Requirement: Reproduce exactly the line with "Aviso legal (391, 2558)" and the lines after it. Stop at the last line of the data and include nothing else.
-- Opening Marker --
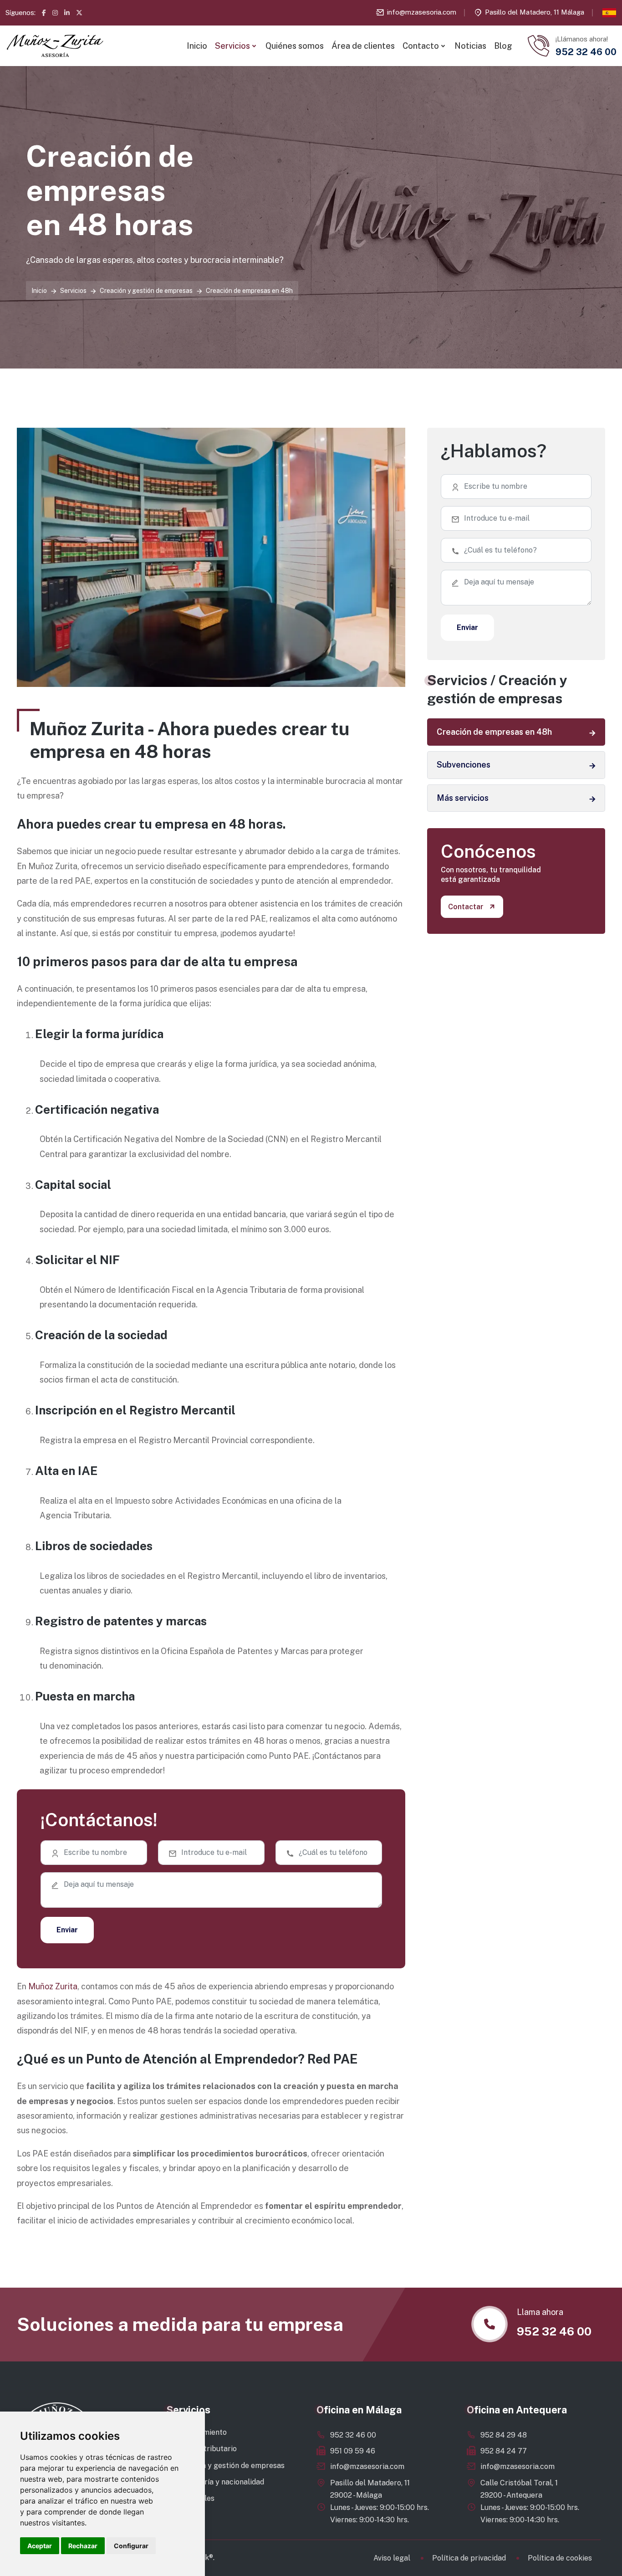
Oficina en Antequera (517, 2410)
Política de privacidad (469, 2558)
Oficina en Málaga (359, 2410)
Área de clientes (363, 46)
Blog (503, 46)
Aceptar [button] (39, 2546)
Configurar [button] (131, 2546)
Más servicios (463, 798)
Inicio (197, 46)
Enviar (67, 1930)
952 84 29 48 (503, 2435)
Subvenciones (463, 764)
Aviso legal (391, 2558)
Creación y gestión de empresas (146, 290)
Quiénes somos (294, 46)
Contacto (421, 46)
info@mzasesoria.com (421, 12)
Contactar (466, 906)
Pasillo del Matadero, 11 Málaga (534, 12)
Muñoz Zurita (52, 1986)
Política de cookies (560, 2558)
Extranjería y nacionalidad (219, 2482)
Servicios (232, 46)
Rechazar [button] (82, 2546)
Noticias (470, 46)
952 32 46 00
-- Closing Marker --
Exercise response:
Aviso legal (391, 2558)
Creación y gestión de empresas (146, 290)
Quiénes somos (294, 46)
Contacto (421, 46)
info@mzasesoria.com (421, 12)
Contactar (466, 906)
Pasillo del Matadero, 11 Málaga (534, 12)
Muñoz Zurita (52, 1986)
Política de cookies (560, 2558)
Extranjería y nacionalidad (219, 2482)
Servicios (232, 46)
Rechazar [button] (82, 2546)
Noticias (470, 46)
952 32 46 00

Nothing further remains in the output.